What is missing from the access density is the dynamics – which operations are applied to which data elements and in which order. Therefore, for the next lower level we compress the access profile into an access pattern that reflects the frequency and temporal distribution of the operations on data elements. There is a large number of so-called physical data structures tailored to different patterns – or combined associative and sequential access. The resource manager on this level accounts for performance by assigning suitable physical structures to the sets of the internal data model.

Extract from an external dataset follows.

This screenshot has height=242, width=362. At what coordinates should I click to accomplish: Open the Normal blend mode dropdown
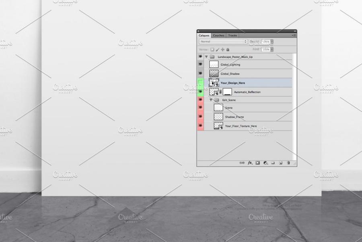pyautogui.click(x=223, y=42)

The data model on the next lower level provides a library of physical data structures together with the operators for accessing them. It is not all clear how to continue from here on downwards because we have extracted all we could from the access profile. Hence we elect to change direction and start from the bottom. Given the storage devices we use physical file management as provided by operating systems. We choose a block-oriented file organization because it makes the least assumptions about subsequent use of the data and offers a homogeneous view on all devices.
We use parameter settings to influence performance. The parameters concern, among others, file size and dynamic growth, block size, block placement, block addressing (virtual or physical). To lay the foundation for data staging we would like to control physical proximity: adjacent block numbering should be equivalent to minimal latency on sequential, or (in case of RAID) parallel access. The data model is defined by classical file management functions. The next upper level recognizes the fact that on the higher levels data staging is in terms of sets of records.
It introduces its own version of sets, namely segments. These are defined on pages with a size equal to block size. Performance is controlled by the strategy that places pages in blocks. Particularly critical to performance is the assumption that record size is much lower than page size so that a page contains a fairly large number of records. Hence, under the best of circumstances a page transfer into main memory results in the transfer of a large number of Jointly used cords. Buffer management gives shared records a much better chance to survive in main memory.
The data model on this level is terms of sets of pages and operators on these. This leaves Just the gap to be closed between sets of records as they manifest themselves in the physical data structures, and sets of pages. Given a page, all records on the page can be accessed with main memory speed. Since each data structure reflects a particular pattern of record operations, we translate the pattern into a strategy for placing Jointly used records on the same page (record clustering). The physical data resource manager places or retrieves records on or from pages, respectively.